As the kind of unknown ukulele/mandolin/fiddle hipster nonsense I enjoy tends not to venture to China, a large part of my trip home was to include music. I feverishly scoured concert listings and venue websites looking for shows, gleefully snapping up tickets and planning my attack. If I am going to bother attending a concert, I generally want to attend it as hard as I can. I show up early, I grab whatever beers I need, and then I plant myself in the front row. My feet root to the spot, I set up a tent and a beach chair, and I settle in for joy directly in front of my eyeballs.

Here are a few amalgamated thoughts from the last week, in which I spent 4 of seven nights pressed sweatily against a speaker in a rock club.

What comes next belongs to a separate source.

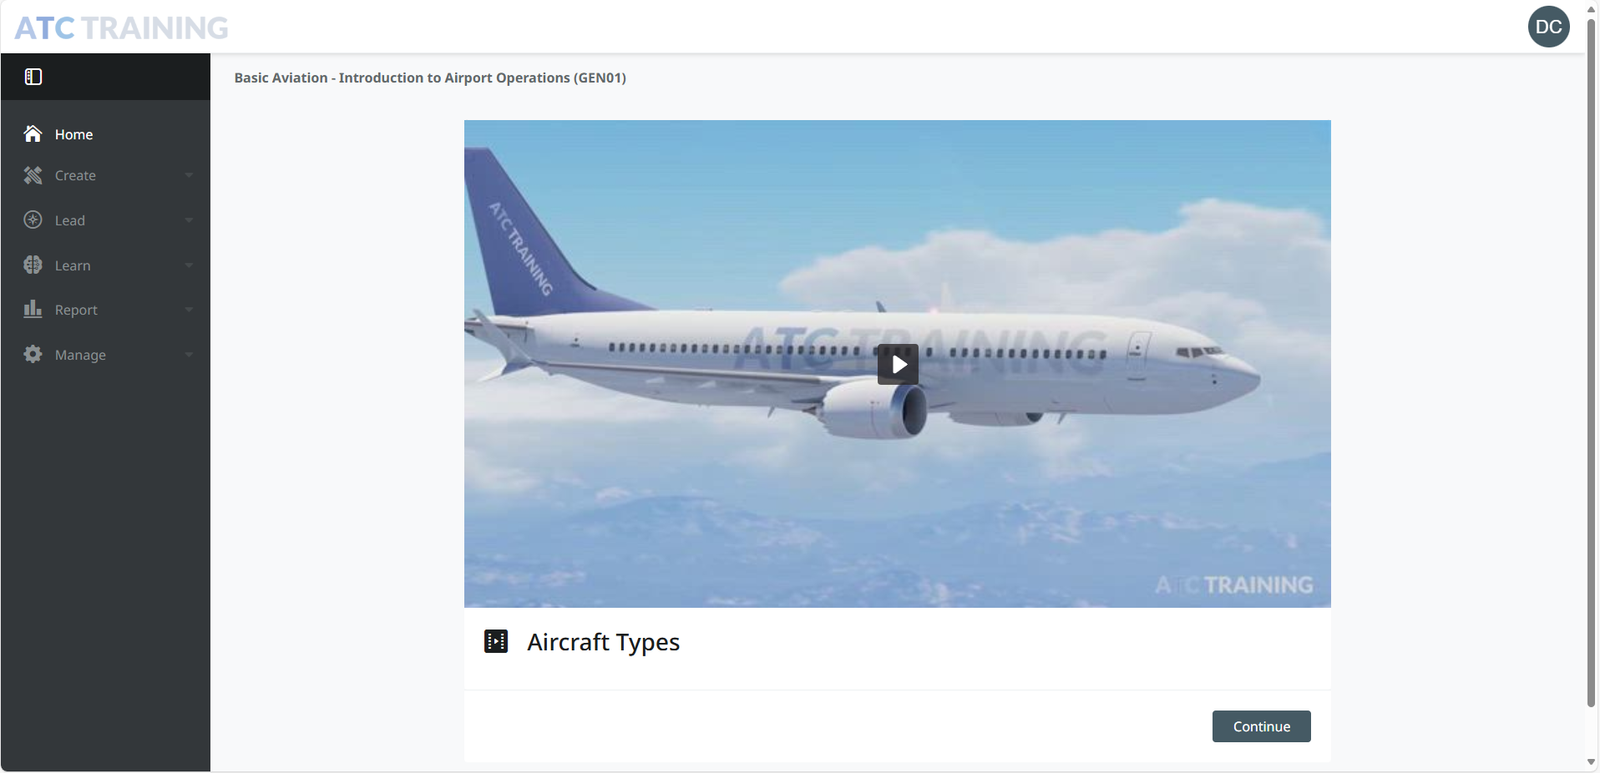Viewport: 1600px width, 773px height.
Task: Click the Manage gear icon
Action: (x=33, y=354)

–       I am technically in the splash zone. The singer of this alt-bluegrass outfit sweats more than any human being I have ever seen. It has gone from endearingly human to actually disconcerting, and I wonder if I should get him a glass of water. He maybe has a condition. Should we be calling somebody? Getting him on an IV? On another night, Cary Ann Hearst also notes that she and her husband are getting pretty gross and that the front row can probably feel it. “But y’all look like the kinky types so I bet you don’t mind.”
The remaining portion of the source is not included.